WRITTEN TASK:
Recast the rows below as a Markdown table with the columns "Number" and "Text," giving each row's number and its line, skipping blank lines and leaving the pictures out.

ITEMS:
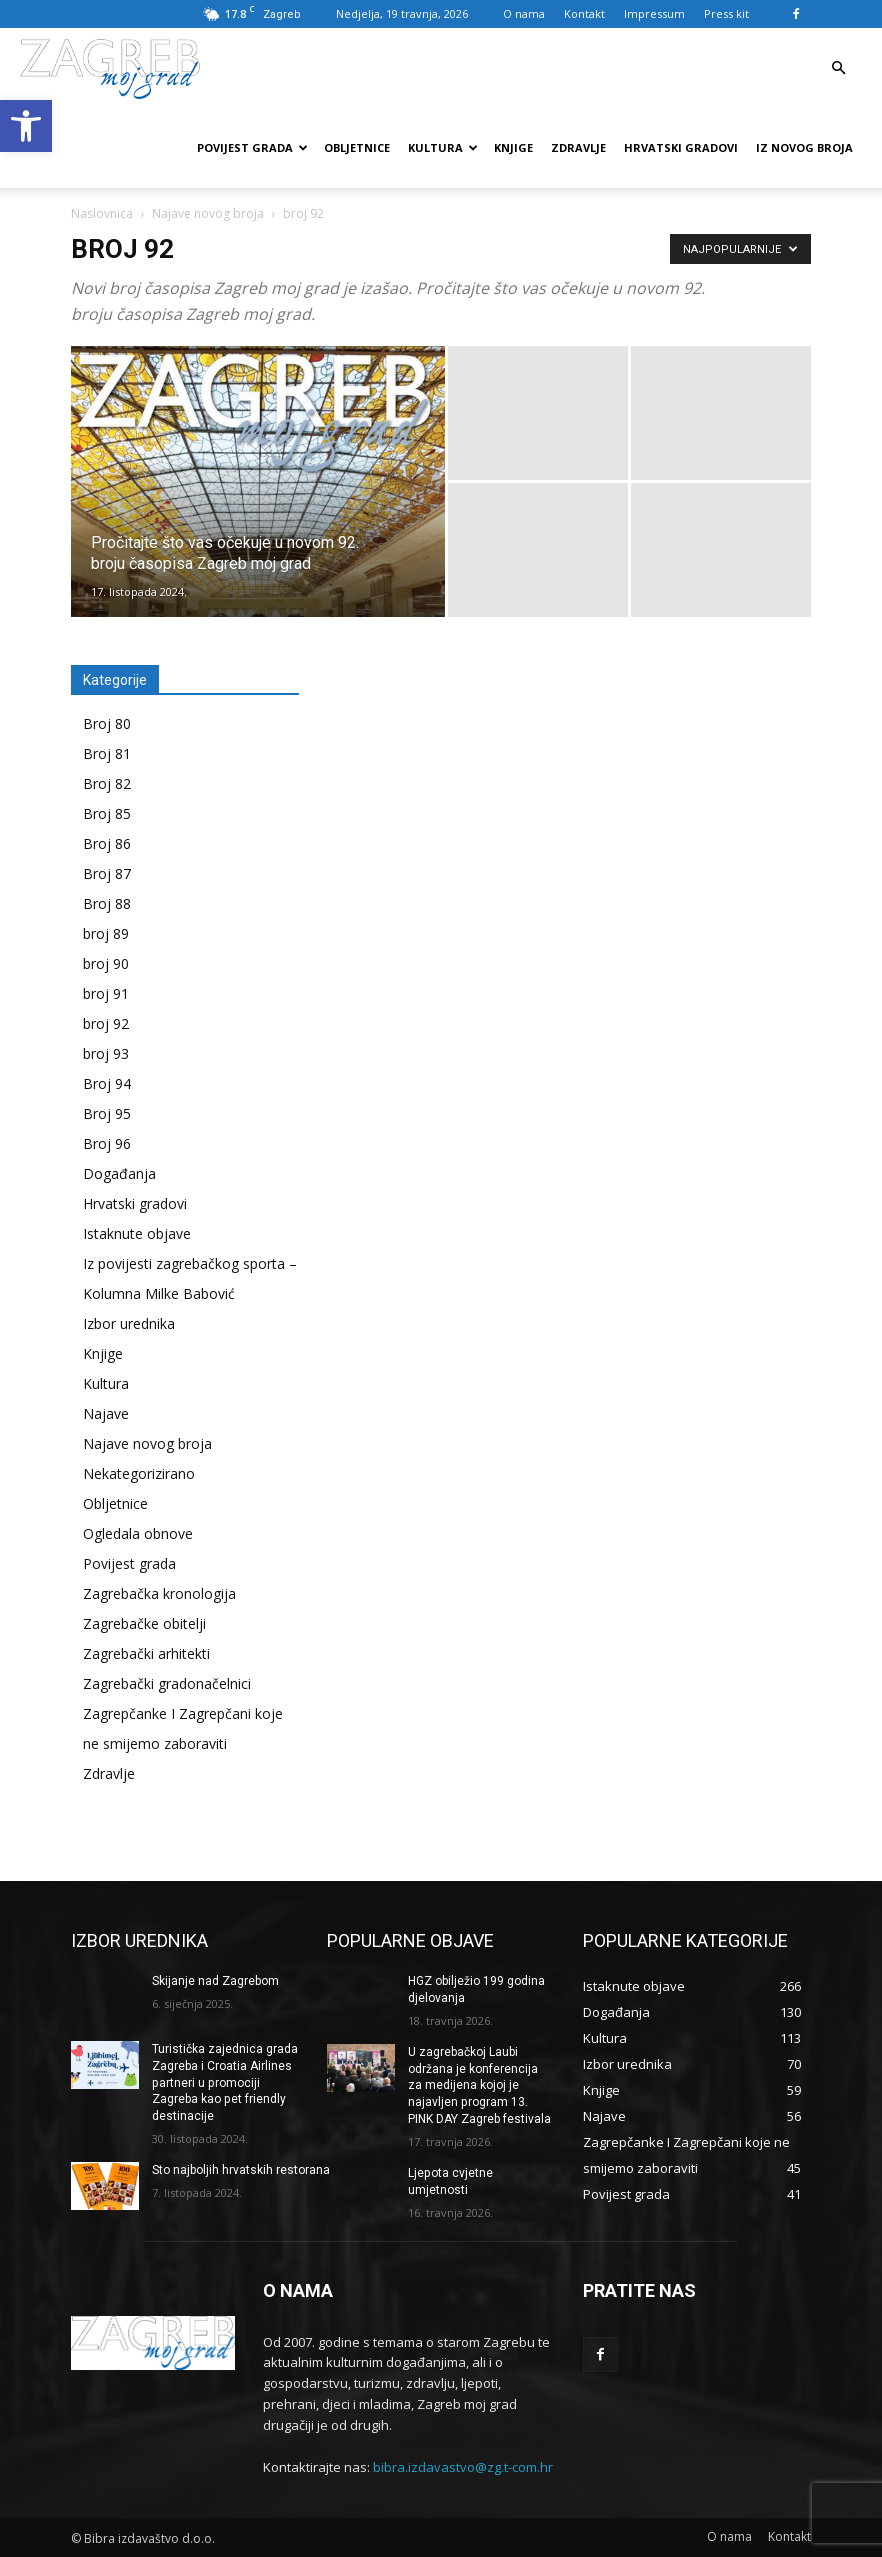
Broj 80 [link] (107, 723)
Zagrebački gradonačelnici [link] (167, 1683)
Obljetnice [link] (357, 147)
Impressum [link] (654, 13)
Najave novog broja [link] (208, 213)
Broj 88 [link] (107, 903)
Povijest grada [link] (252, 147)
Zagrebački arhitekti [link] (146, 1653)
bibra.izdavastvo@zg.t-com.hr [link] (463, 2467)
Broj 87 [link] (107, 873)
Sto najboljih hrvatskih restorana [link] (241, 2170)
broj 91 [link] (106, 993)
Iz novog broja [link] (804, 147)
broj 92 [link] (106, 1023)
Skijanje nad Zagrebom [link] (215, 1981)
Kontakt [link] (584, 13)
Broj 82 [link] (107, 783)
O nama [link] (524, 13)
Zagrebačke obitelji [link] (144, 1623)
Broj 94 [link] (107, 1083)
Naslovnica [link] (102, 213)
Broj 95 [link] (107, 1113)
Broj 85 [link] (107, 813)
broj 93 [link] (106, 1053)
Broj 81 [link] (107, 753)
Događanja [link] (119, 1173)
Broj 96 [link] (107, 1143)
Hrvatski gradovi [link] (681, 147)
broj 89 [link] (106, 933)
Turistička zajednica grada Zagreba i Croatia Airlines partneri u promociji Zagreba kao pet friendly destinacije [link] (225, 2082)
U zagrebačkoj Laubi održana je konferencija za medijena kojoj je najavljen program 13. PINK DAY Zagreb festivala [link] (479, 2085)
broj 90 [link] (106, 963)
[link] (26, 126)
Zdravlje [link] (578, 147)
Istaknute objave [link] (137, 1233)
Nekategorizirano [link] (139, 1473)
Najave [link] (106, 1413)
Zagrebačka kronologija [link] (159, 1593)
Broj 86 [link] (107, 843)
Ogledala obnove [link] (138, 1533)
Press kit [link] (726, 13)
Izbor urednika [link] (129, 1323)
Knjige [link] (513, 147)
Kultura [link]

THE REPLY:
| Number | Text |
|---|---|
| 1 | Broj 80 [link] (107, 723) |
| 2 | Zagrebački gradonačelnici [link] (167, 1683) |
| 3 | Obljetnice [link] (357, 147) |
| 4 | Impressum [link] (654, 13) |
| 5 | Najave novog broja [link] (208, 213) |
| 6 | Broj 88 [link] (107, 903) |
| 7 | Povijest grada [link] (252, 147) |
| 8 | Zagrebački arhitekti [link] (146, 1653) |
| 9 | bibra.izdavastvo@zg.t-com.hr [link] (463, 2467) |
| 10 | Broj 87 [link] (107, 873) |
| 11 | Sto najboljih hrvatskih restorana [link] (241, 2170) |
| 12 | broj 91 [link] (106, 993) |
| 13 | Iz novog broja [link] (804, 147) |
| 14 | broj 92 [link] (106, 1023) |
| 15 | Skijanje nad Zagrebom [link] (215, 1981) |
| 16 | Kontakt [link] (584, 13) |
| 17 | Broj 82 [link] (107, 783) |
| 18 | O nama [link] (524, 13) |
| 19 | Zagrebačke obitelji [link] (144, 1623) |
| 20 | Broj 94 [link] (107, 1083) |
| 21 | Naslovnica [link] (102, 213) |
| 22 | Broj 95 [link] (107, 1113) |
| 23 | Broj 85 [link] (107, 813) |
| 24 | broj 93 [link] (106, 1053) |
| 25 | Broj 81 [link] (107, 753) |
| 26 | Događanja [link] (119, 1173) |
| 27 | Broj 96 [link] (107, 1143) |
| 28 | Hrvatski gradovi [link] (681, 147) |
| 29 | broj 89 [link] (106, 933) |
| 30 | Turistička zajednica grada Zagreba i Croatia Airlines partneri u promociji Zagreba kao pet friendly destinacije [link] (225, 2082) |
| 31 | U zagrebačkoj Laubi održana je konferencija za medijena kojoj je najavljen program 13. PINK DAY Zagreb festivala [link] (479, 2085) |
| 32 | broj 90 [link] (106, 963) |
| 33 | [link] (26, 126) |
| 34 | Zdravlje [link] (578, 147) |
| 35 | Istaknute objave [link] (137, 1233) |
| 36 | Nekategorizirano [link] (139, 1473) |
| 37 | Najave [link] (106, 1413) |
| 38 | Zagrebačka kronologija [link] (159, 1593) |
| 39 | Broj 86 [link] (107, 843) |
| 40 | Ogledala obnove [link] (138, 1533) |
| 41 | Press kit [link] (726, 13) |
| 42 | Izbor urednika [link] (129, 1323) |
| 43 | Knjige [link] (513, 147) |
| 44 | Kultura [link] |